Le Maire de Niort a-t-il peur des droits des femmes ?

Comme chaque année nos organisations syndicales CGT, FSU et Solidaires et les associations féministes organisaient une manifestation pour la journée internationale de lutte pour les droits des femmes le 8 mars.
Quelle ne fut pas notre surprise quand le maire de Niort Jérôme BALOGE est venu s’en prendre de manière agressive à notre manifestation pour la repousser. Cette agressivité déplacée nous interroge.
Pourtant, nous avions bien déclaré notre manifestation aux services de la préfecture des Deux-Sèvres et celle-ci avait émis un récépissé de notre déclaration.
Le maire de Niort, dans un propos confus, a laissé entendre que nous entravions le passage devant le marché de Niort. Nous connaissons pourtant toutes et tous les 5 entrées de ce marché et aucune n’était entravée.
Le passage était même fluide, même sur le parvis devant lequel nous étions. Mesquinerie !

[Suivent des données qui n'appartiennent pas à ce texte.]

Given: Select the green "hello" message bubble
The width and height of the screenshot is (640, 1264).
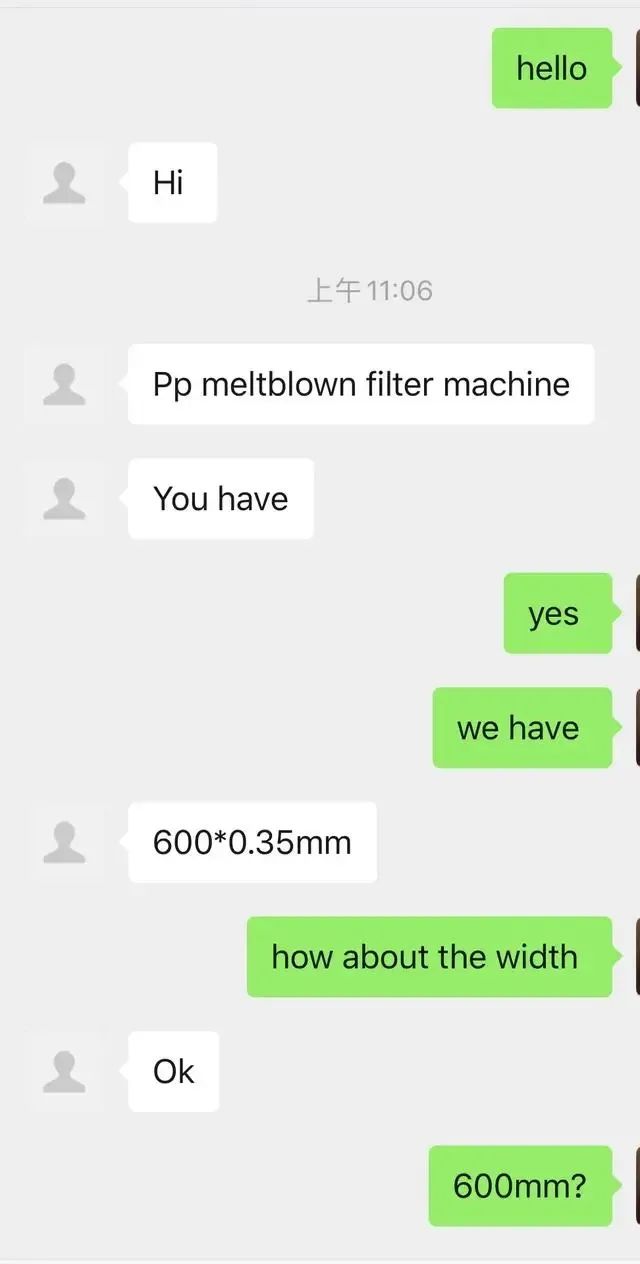Looking at the screenshot, I should [x=551, y=68].
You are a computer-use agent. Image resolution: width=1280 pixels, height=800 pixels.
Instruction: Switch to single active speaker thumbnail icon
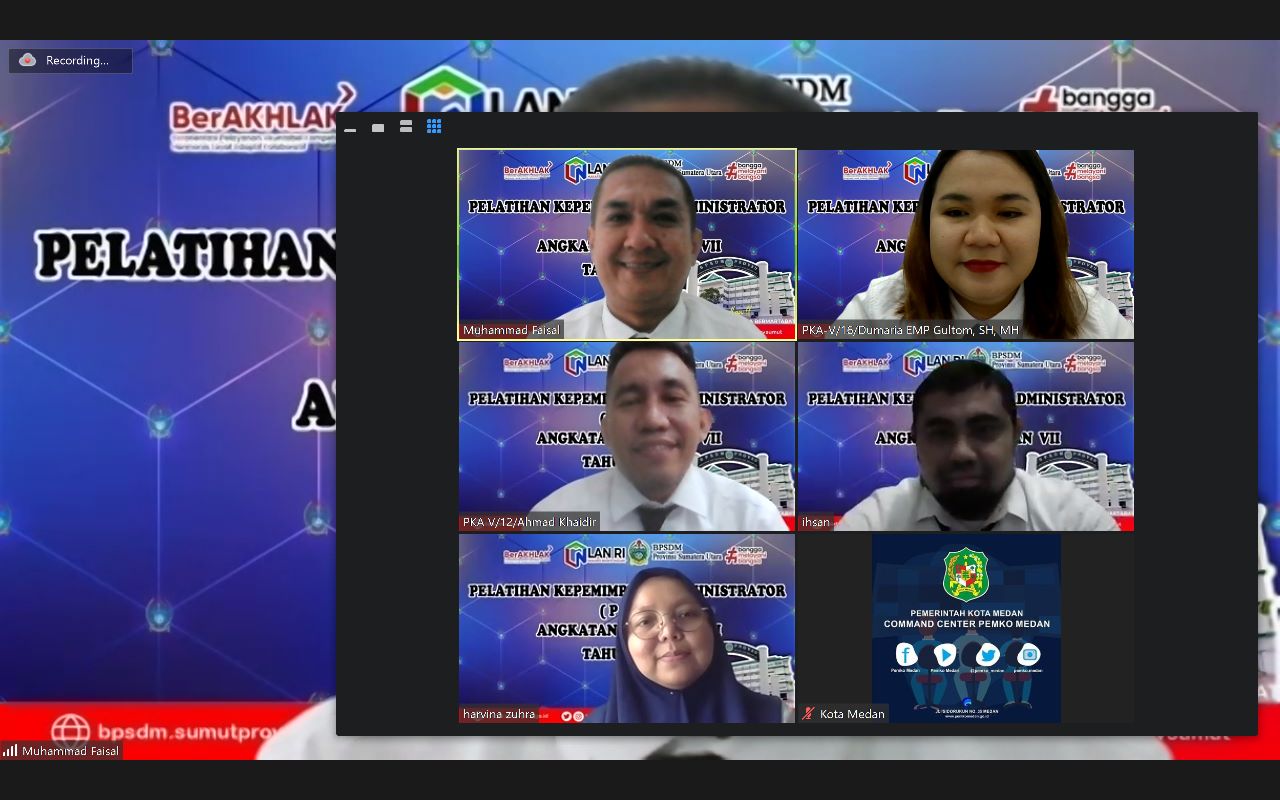pyautogui.click(x=378, y=127)
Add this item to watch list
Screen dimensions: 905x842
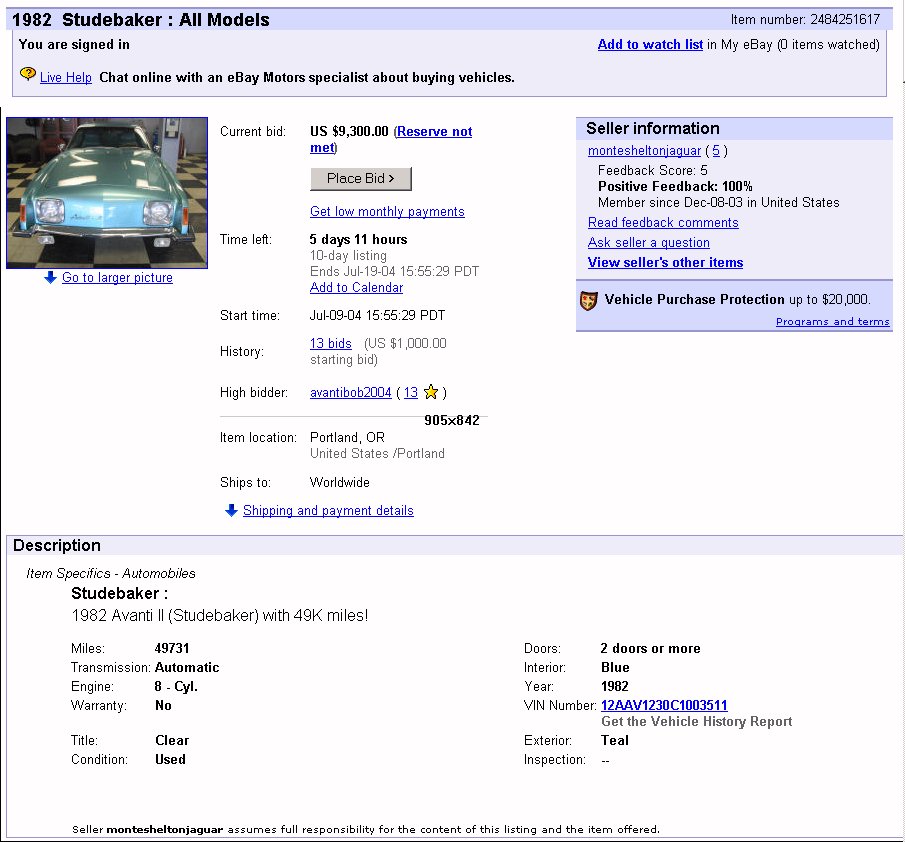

Puis il a déclaré que nos barnums étaient gênants. Puis il s’en est pris à notre véhicule sono et a un véhicule de matériel en disant qu’il les verbaliserait, pour entrave à la circulation, puis pour stationnement gênant, puis pour stationnement en zone piétonne. Perversité !
Mais aucune de ces doléances n’était recevable car nos véhicules étaient correctement rangés et ne gênaient d’aucune manière ni la circulation piétonne ni les parcs à vélos.
Nos véhicules sont déclarés de fait dans nos manifestations.
Enfin, jamais à court d’idée malsaine, il a exprimé le fait que notre manifestation ferait peur !
Ce village des initiatives très joyeux et très apprécié des Niortaises et des Niortais en cette belle journée ensoleillée faisait-il de l’ombre à sa campagne ? Aucunement, car ses militant·e·s ont pu continuer de distribuer leurs tracts et la circulation piétonne ne s’est jamais arrêtée.
Peut-on croire que Jérôme BALOGE a peur de l’égalité entre les femmes et les hommes ? Pense-t-il qu’elle fait trop de bruit, qu’elle prend trop de place, qu’elle est trop politique à son goût ? Nous ne l’espérons pas !
Toute poursuite contre notre rassemblement déclaré et joyeux ne sera pas acceptée et sera vigoureusement contesté.
Nous continuerons de nous organiser pour les droits des femmes, mais aussi des travailleuses et des travailleurs dans leurs entreprises, leurs administrations, comme dans leur vie quotidienne.